* _Yönergeler_
A. Şamil Tayyar röportajında "Paralel devletten sonra" ifadesinden aşağıya, "diye düşünüyor musunuz?" ifadesine kadar uzanan her şeyi kelimesi kelimesine aktarın.
B. Lütfen Şamil Tayyar röportajının devamını, son gösterilen cümleden sonra başlayarak yazın.

* _Metin_
▽
Top
Ayşe Arman

Ayşe Arman

aarman@hurriyet.com.tr

11/01/2014

Paralel devletten sonra neocon çetesi!

AK Parti Milletvekili Şamil Tayyar’la dün başladığımız röportaj bugün son buluyor. Salıdan itibaren farklı görüşler okumaya devam edeceğiz...

 


Siz, Ergenekon davaları sırasında en aktif gazetecilerden biriydiniz. Bu gelinen noktada, “Bu mücadeleye yazık oldu!” diye düşünüyor musunuz?
△
* _Veriler_
▽
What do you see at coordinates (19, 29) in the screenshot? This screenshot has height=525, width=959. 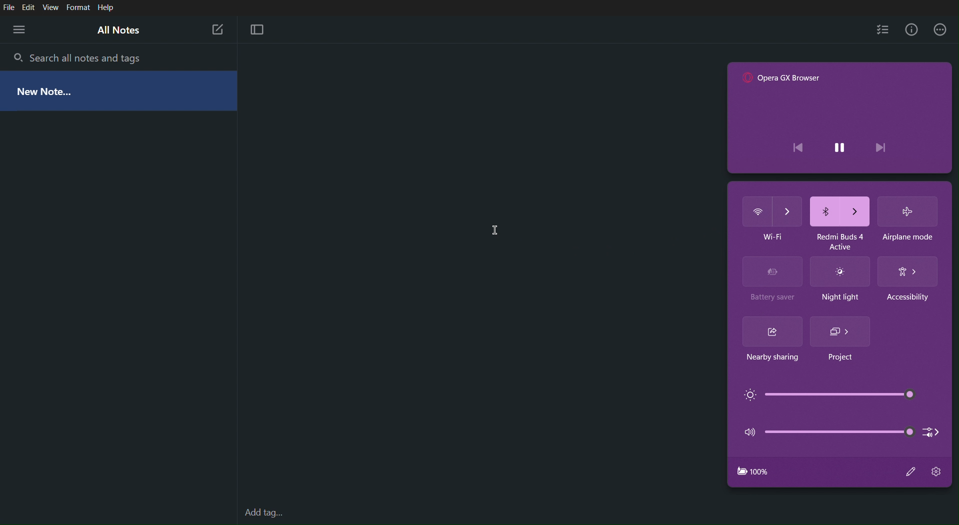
△
* _Çözümlü Sorular_
A.
Paralel devletten sonra neocon çetesi!

AK Parti Milletvekili Şamil Tayyar’la dün başladığımız röportaj bugün son buluyor. Salıdan itibaren farklı görüşler okumaya devam edeceğiz...

 


Siz, Ergenekon davaları sırasında en aktif gazetecilerden biriydiniz. Bu gelinen noktada, “Bu mücadeleye yazık oldu!” diye düşünüyor musunuz?

B.
-Düşünmüyorum. Ergenekon ve Balyoz davaları süresindeki mücadele, Türkiye’nin karanlık tarihiyle bir hesaplaşmasıydı. Eğer biz bu hesaplaşmayı yapmasaydık, bugün sizinle AK Parti milletvekili olarak herhalde konuşmuyor olurdum. Belki cezaevinde beni ziyarete gelirdiniz. Cumhurbaşkanı ve Başbakan da cezaevinde olabilirdi. AK Parti diye bir parti de olmayabilirdi. Çünkü bu süreçte AK Parti’ye kapatma davası açıldı. Başbakan’a yönelik, 20’nin üzerinde suikast teşebbüsü planlandı. Beş ayrı darbe senaryosu bertaraf edildi. Dolayısıyla, sivil siyaset üzerinde vesayet oluşturan bu odaklarla mücadele olmasaydı, bugün sivil siyaset bu kadar güçlü olmazdı. Onun için ben bu mücadelenin çok doğru, yerinde ve demokratik kazanımlarının çok fazla olduğunu düşünüyorum. Ancak buradaki sıkıntı, Ergenekon’u tasfiye ederken, Ergenekon’dan boşalan yere kendilerinin gelip oturmaya çalışmasıdır...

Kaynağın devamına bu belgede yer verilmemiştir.